The University of Texas at Austin and UT System’s construction and facilities teams were also essential; Bob Rawksi and Severine Halls, in particular, played key roles during design development. John Koegel provided generous guidance throughout the project.

In addition to bringing Austin to Austin, we set out to establish the Blanton as a center for Kelly scholarship. To that end, we are indebted to Ellsworth and Jack for gifting to the Blanton a tremendous group of sixty-seven works of art that relate to Austin. Their gift comprises some of Kelly’s earliest works made during his time in Paris in the 1940s, as well as works that relate directly to Austin—all of them help illuminate the conceptual and actual origins of the building. Especially significant is an architectural model of the project’s original design from 1986, along with numerous other drawings in which the artist worked out the concept and design in great detail during the mid 1980s. We are also deeply grateful to the other generous donors whose gifts of Kelly works have improved our holdings in significant ways: Douglas S. Cramer gifted exceptional examples of Kelly’s plant drawings made from the vineyard for which Austin was originally commissioned; Jan and Howard Hendler gave two relief sculptures; Jeanne and Michael Klein gifted a bronze sculpture and a painting; and David G. Booth gifted one of Kelly’s late paintings. It is a great honor for the Blanton to serve as a growing center for Kelly scholarship, and to be an important part of the legacy of an artist with such tremendous impact and influence.

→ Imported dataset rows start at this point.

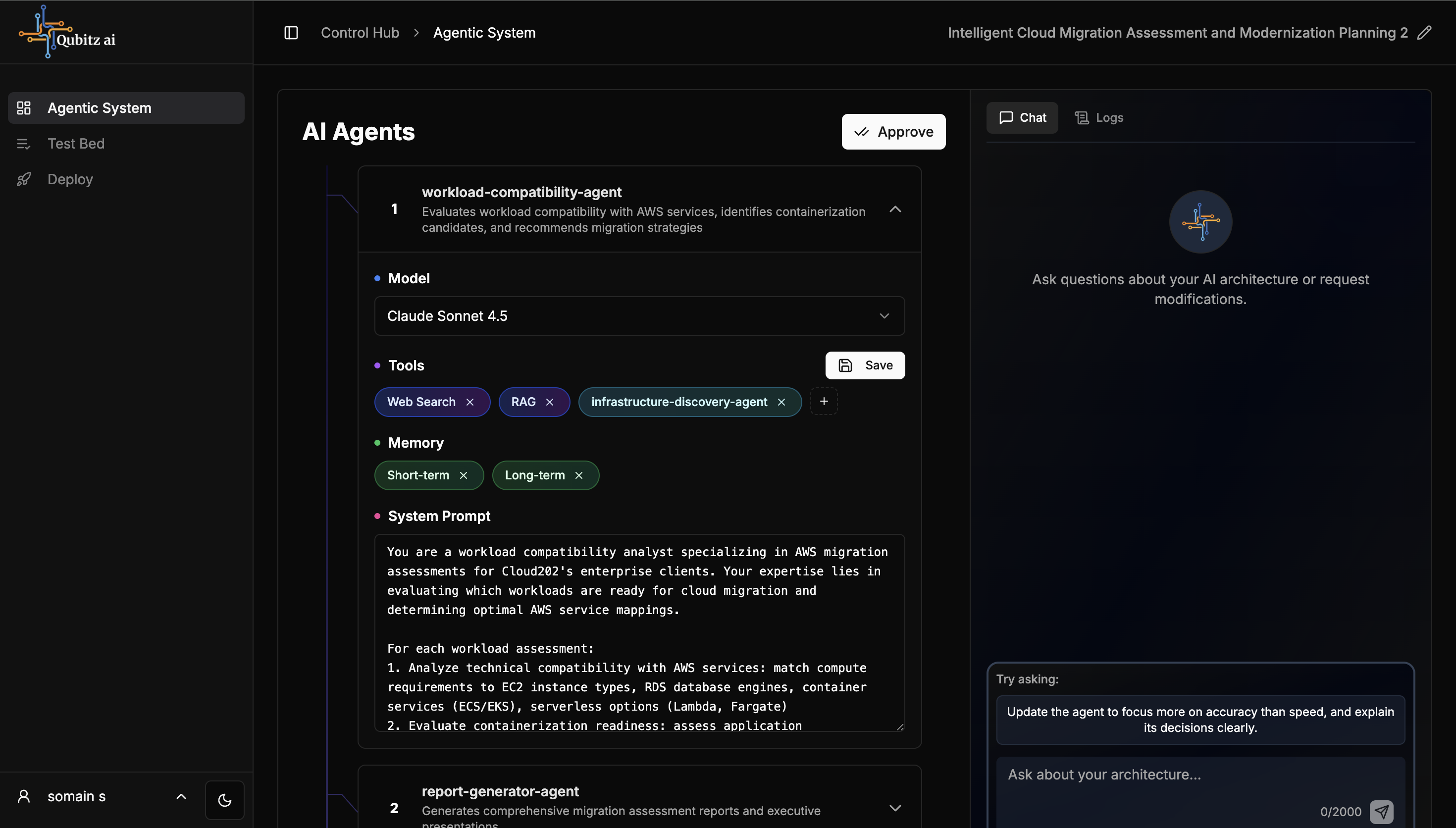Switch to the Logs tab
The image size is (1456, 828).
[1099, 118]
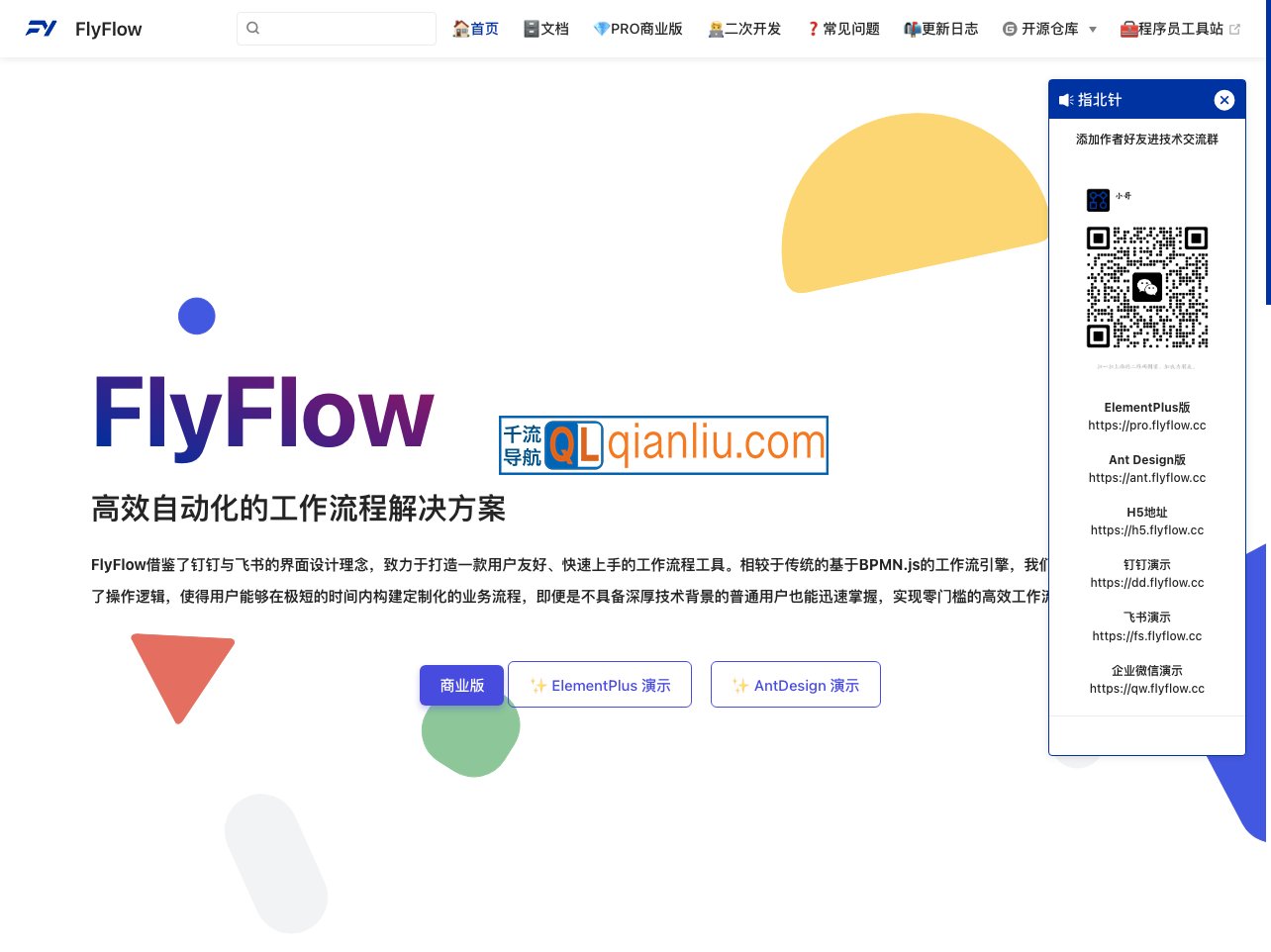Image resolution: width=1271 pixels, height=952 pixels.
Task: Close the 指北针 side panel
Action: tap(1224, 100)
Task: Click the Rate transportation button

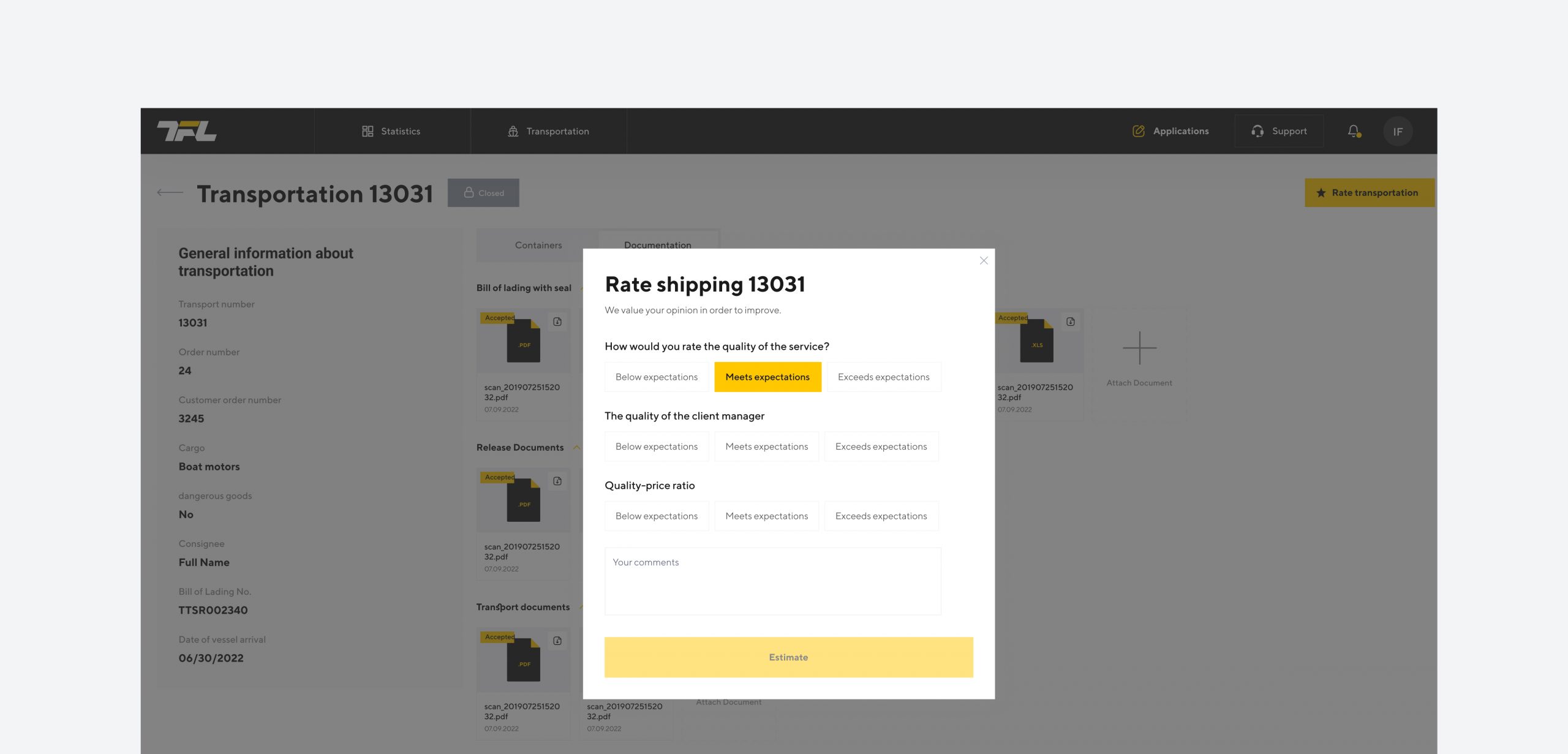Action: pyautogui.click(x=1369, y=193)
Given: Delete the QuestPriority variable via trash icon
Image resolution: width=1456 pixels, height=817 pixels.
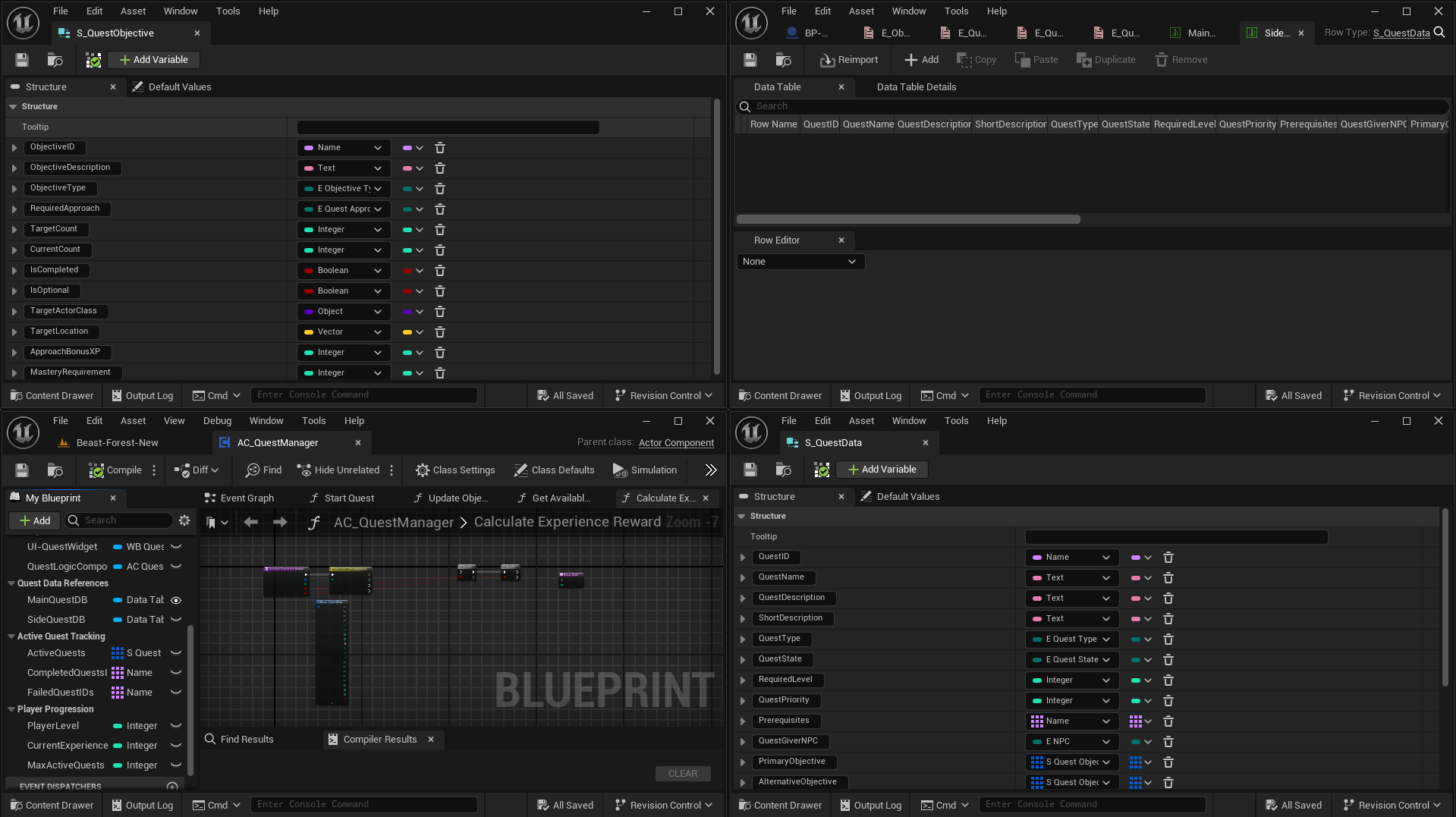Looking at the screenshot, I should click(x=1168, y=701).
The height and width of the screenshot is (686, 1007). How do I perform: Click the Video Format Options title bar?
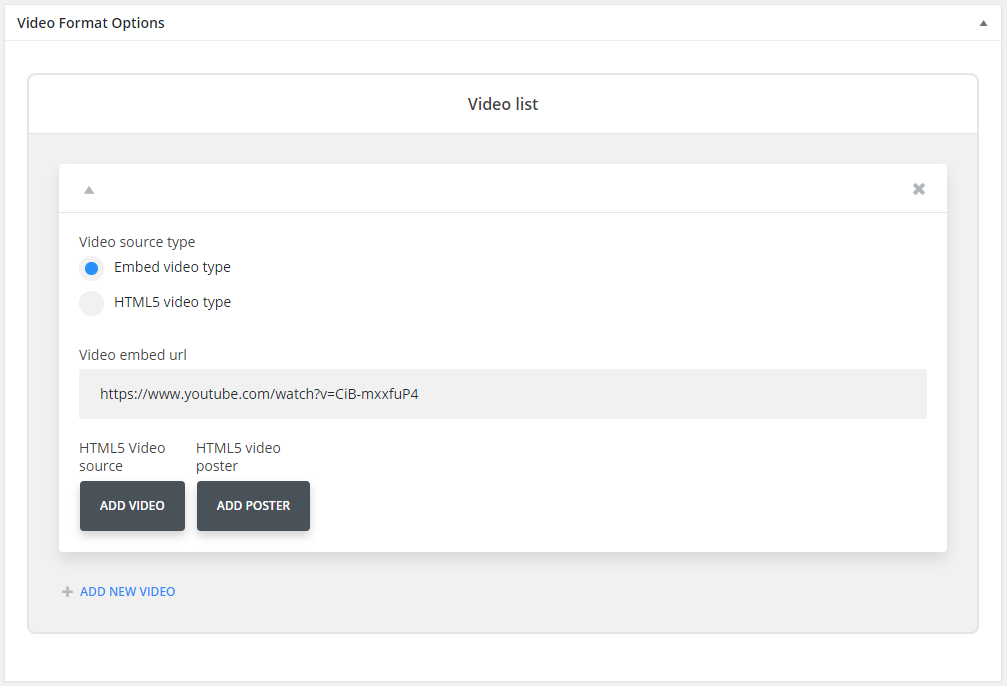click(x=91, y=22)
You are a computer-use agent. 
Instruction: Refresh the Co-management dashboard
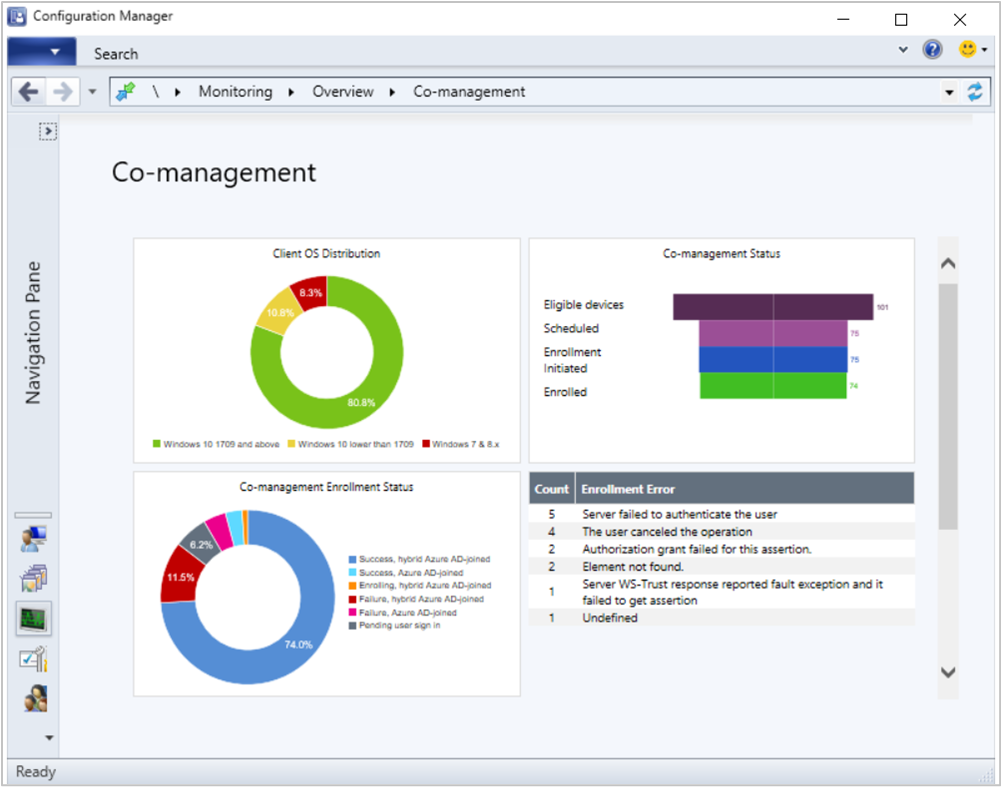tap(975, 91)
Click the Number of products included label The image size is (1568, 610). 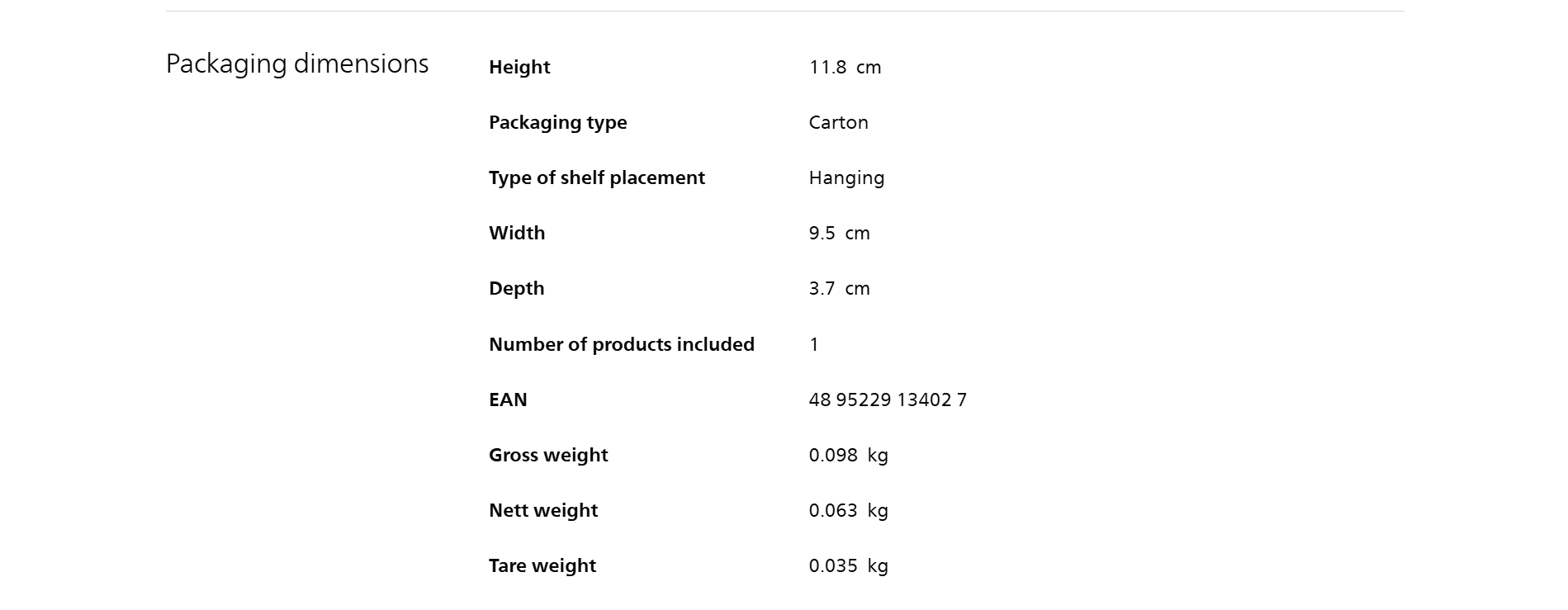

While having a clear vision and a tremendous team were necessary to our success, without question this work would not be here today were it not for our many extraordinary funders. I’m endlessly grateful to Jeanne and Michael Klein, who first introduced the idea of the project to me, and Judy and Charles Tate, who quickly became ardent champions as well, for their generous financial support and for standing by the museum’s side as we navigated the course. We are also very grateful for the generosity of the university’s President’s Office and Longhorn Network, Suzanne Deal Booth and David G. Booth, Scurlock Foundation, Leslie and Jack S. Blanton, Jr., The Brown Foundation, Inc. of Houston, Sally and Tom Dunning, Lowe Foundation, The Eugene McDermott Foundation, Stuart Stedman and Stedman West Foundation, Walton Family Foundation, Elizabeth and Peter Wareing. Thank you as well to Janet and Wilson Allen, Judy and David Beck, Kelli and Eddy S. Blanton, Buena Vista Foundation, Sarah and Ernest Butler, Charles Butt, Mrs. Donald G. Fisher, Amanda and Glenn Fuhrman, Glenstone, Emily and Mitch Rales, Stephanie and David Goodman, Agnes Gund, Stacy and Joel Hock, The Ronald and Jo Carole Lauder Foundation, Matthew Marks, Emily Rauh Pulitzer, Lora Reynolds and Quincy Lee, Helen and Chuck Schwab, and Ellen and Steve Susman for their generous support.

On behalf of the Blanton, I extend my deepest gratitude to the visionary and passionate community that has come together to bring to life one of the most notable works of art of the 21st century. Together this team has forever changed the landscape of this university, this city, and our cultural heritage.